#### WORK TO COMPLETE
Report back every line below that carries the word "agent".
___ DATA RECORDS
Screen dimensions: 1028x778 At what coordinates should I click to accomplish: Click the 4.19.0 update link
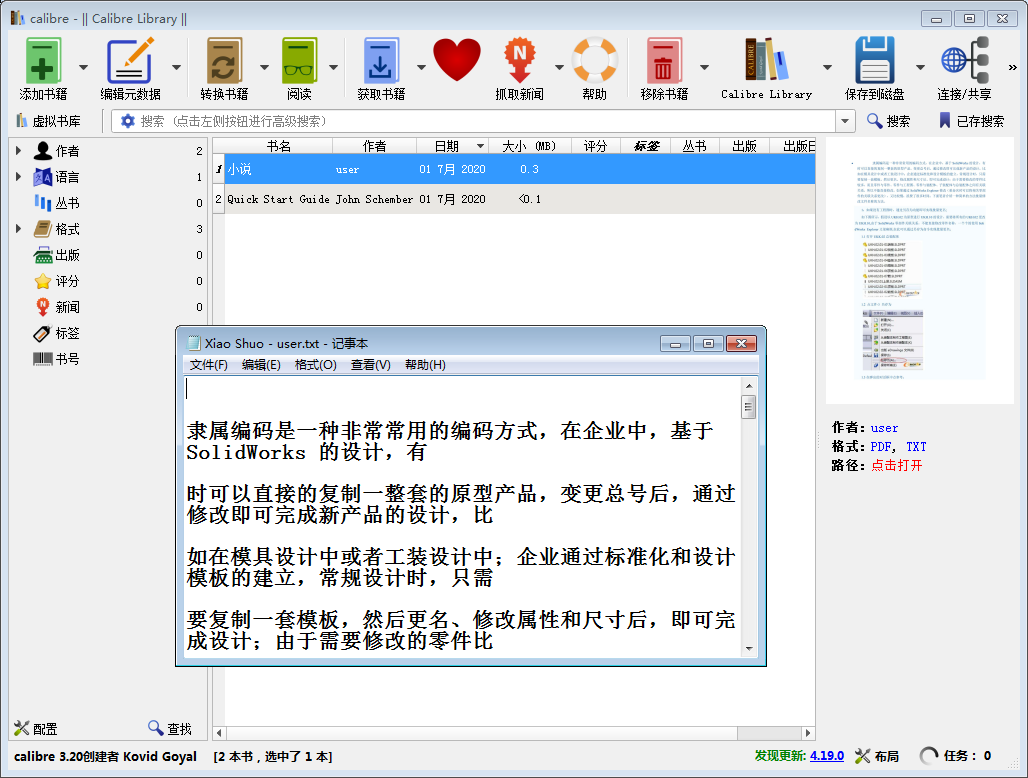point(826,756)
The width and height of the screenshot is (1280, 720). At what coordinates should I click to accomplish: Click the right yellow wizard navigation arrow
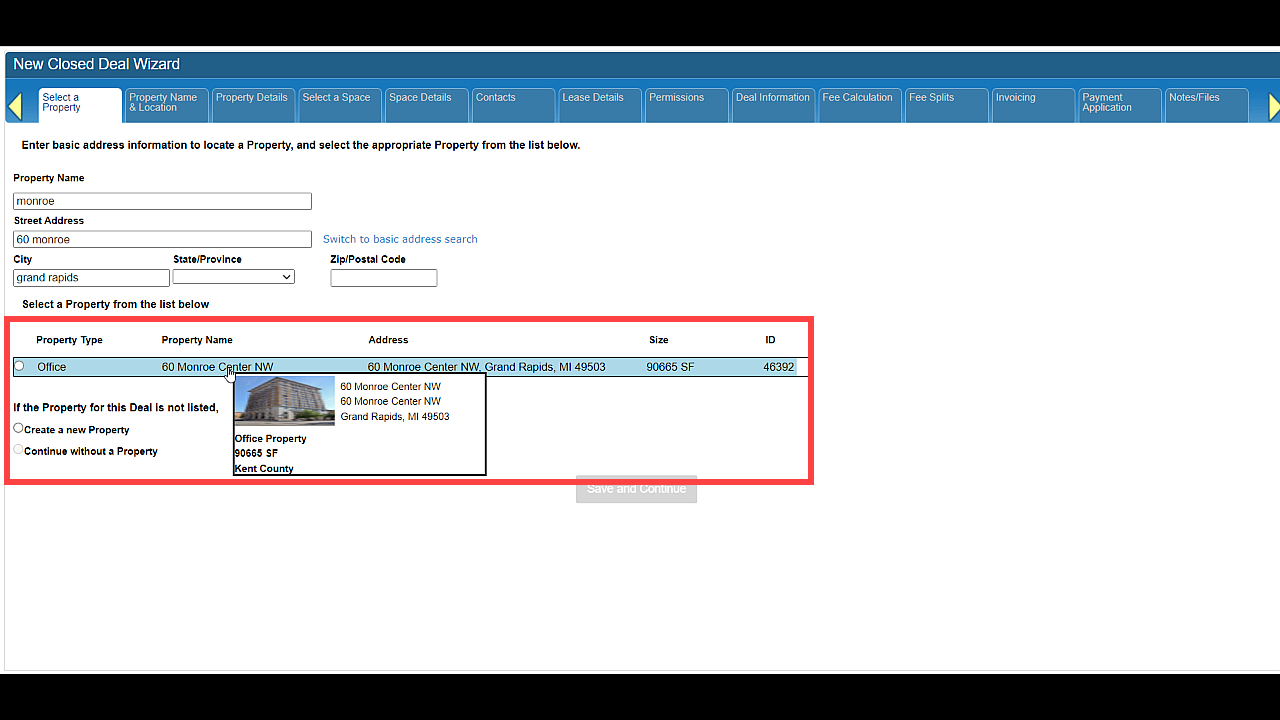pyautogui.click(x=1274, y=106)
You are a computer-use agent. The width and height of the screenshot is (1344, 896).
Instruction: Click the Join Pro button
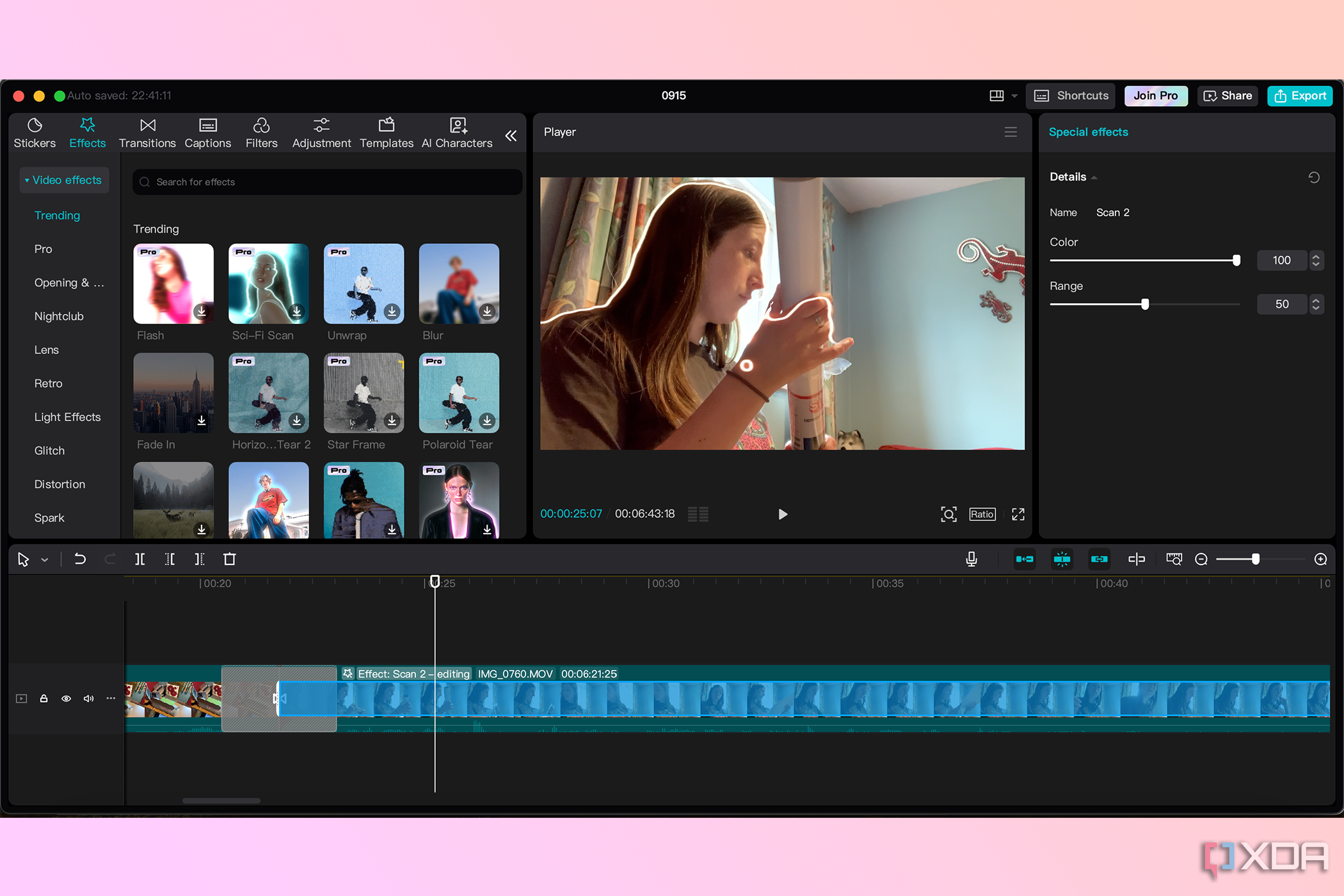tap(1155, 95)
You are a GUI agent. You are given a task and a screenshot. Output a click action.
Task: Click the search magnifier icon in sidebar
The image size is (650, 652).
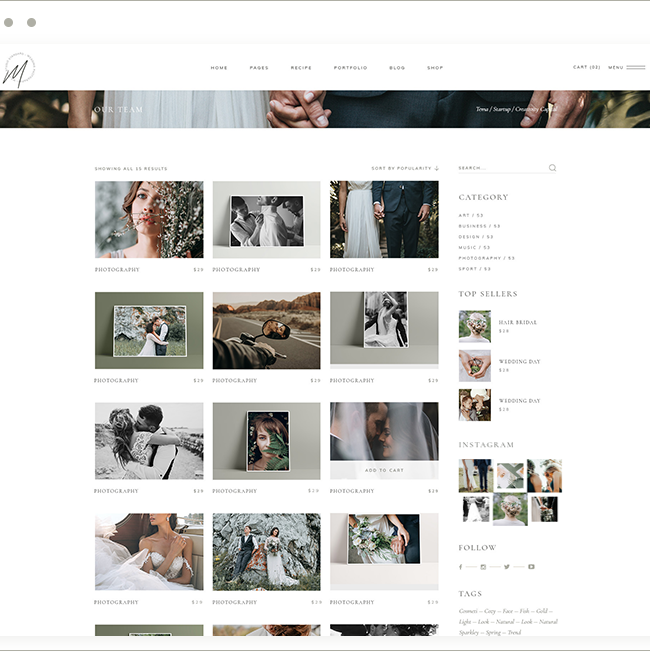(x=552, y=168)
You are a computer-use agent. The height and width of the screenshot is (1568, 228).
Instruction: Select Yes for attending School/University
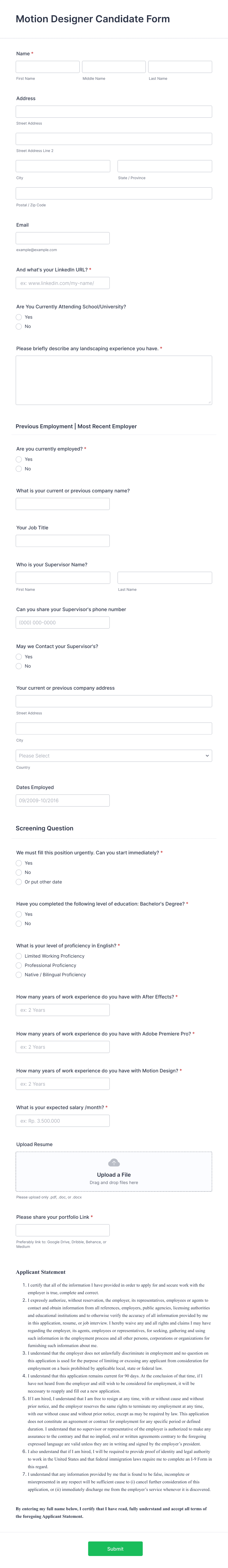(19, 317)
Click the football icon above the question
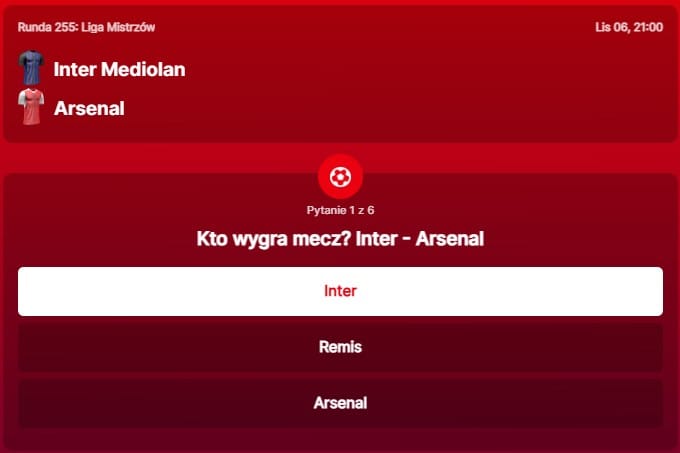 [340, 177]
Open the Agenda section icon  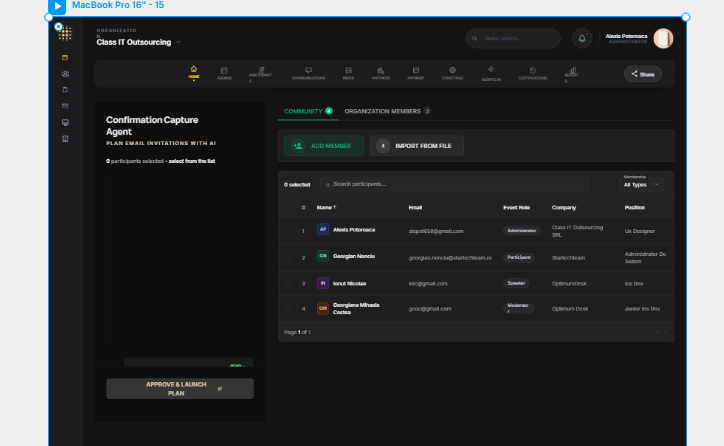[x=224, y=72]
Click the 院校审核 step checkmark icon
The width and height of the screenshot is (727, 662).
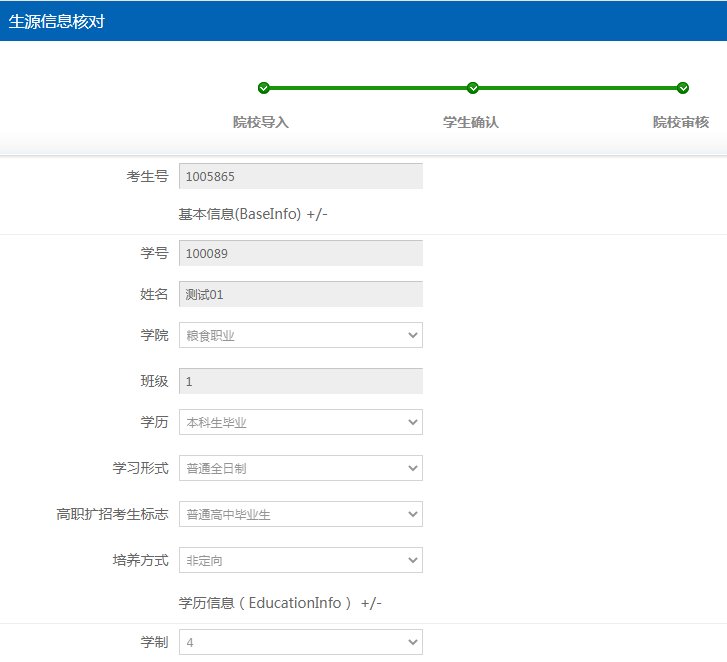(x=683, y=88)
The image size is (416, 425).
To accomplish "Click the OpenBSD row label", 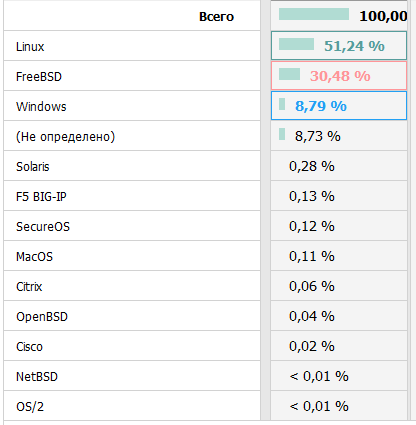I will tap(42, 317).
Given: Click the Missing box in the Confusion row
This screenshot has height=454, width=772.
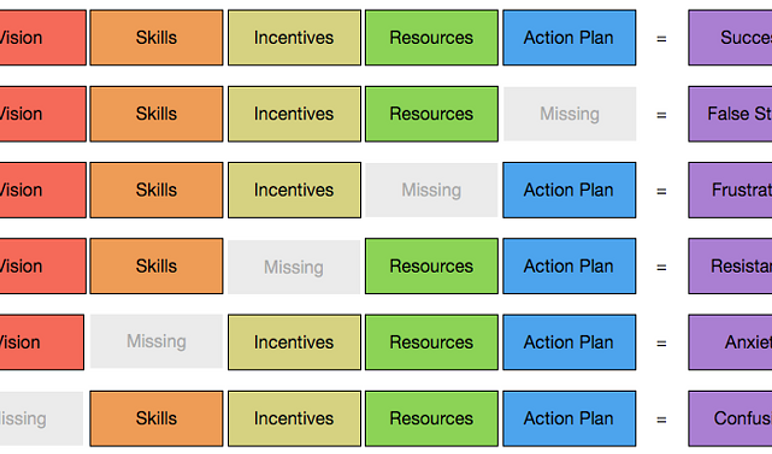Looking at the screenshot, I should pos(41,418).
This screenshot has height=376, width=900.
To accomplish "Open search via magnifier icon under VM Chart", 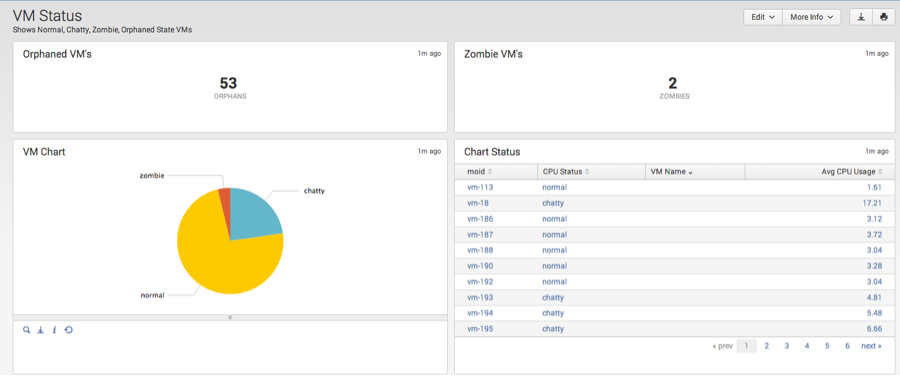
______
#### EXERCISE RESULT
You are a computer-use agent. The width and height of the screenshot is (1344, 896).
You are a GUI agent. You are given a task and a screenshot. Output a click action.
You are a computer-use agent. The height and width of the screenshot is (1568, 228).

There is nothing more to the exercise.